Archive for March, 2007

SAYING “NO” MAY LEAD TO “YES”: SOMETHING TO THINK ABOUT

Friday, March 30th, 2007

 Sometimes, we have to say “no” to get to “yes”. In his new book entitled The Power of a Positive No: How to Say No and Still Get to Yes, William Ury, Director of the Global Negotiation Project at Harvard University, explains “how to deal with a situation in which you simply want to put your foot down.” (“Why Almost Everyone Has Trouble Saying No” by Barbara Kiviat, Time Magazine, March 8, 2007). As Ury explains, “no is so often hard to say . . . because it highlights the “tension between exercising your power and tending to your relationship.”” (Id.)  That is, a tension exists between your short term goal of getting what you want and your long term goal of keeping everyone happy for the sake of the relationship. (Id.) According to Ury, people err by picking one of these choices over the other. In truth, there is a middle ground which is “to serve your “no” sandwiched between two “yeses””. (Id.)  For example:

  Say you’re a dutiful son who works in the family business and
  always covers weekend shifts – kind of a drag if you have a wife
  and kids at home. When you go to talk to dad, start by saying yes
  to your own interests (my family needs me), then move on to your
  no (I can’t work weekends anymore) and finish by saying yes to
  your relationship with dad (together, let’s figure out how we can
  get the work done and let me spend time with my family.) (Id.)

> RECORDED INFORMATION
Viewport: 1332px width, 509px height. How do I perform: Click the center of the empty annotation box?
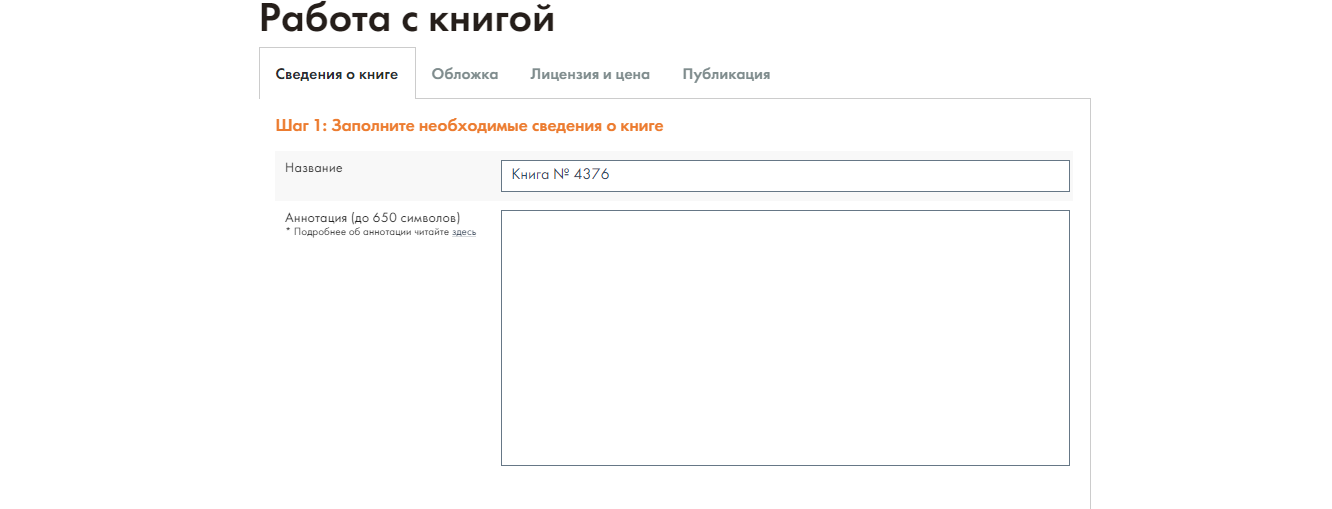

> WHAT YOU NEED TO DO
1. Copy the post on saying no word for word, everything from "Say you’re a" down to "my family.) (Id.)".
2. Summarize the post on saying no in two sentences.
3. According to the post on saying no, what position does William Ury hold?

> TASK SOLUTIONS
1.
Say you’re a dutiful son who works in the family business and
  always covers weekend shifts – kind of a drag if you have a wife
  and kids at home. When you go to talk to dad, start by saying yes
  to your own interests (my family needs me), then move on to your
  no (I can’t work weekends anymore) and finish by saying yes to
  your relationship with dad (together, let’s figure out how we can
  get the work done and let me spend time with my family.) (Id.)

2. William Ury, Director of the Global Negotiation Project at Harvard University, argues in his new book that saying no is hard because it creates tension between exercising your power and tending to your relationship. Rather than picking one over the other, he proposes a middle ground in which your "no" is sandwiched between two "yeses," first to your own interests and last to the relationship.

3. He is Director of the Global Negotiation Project at Harvard University.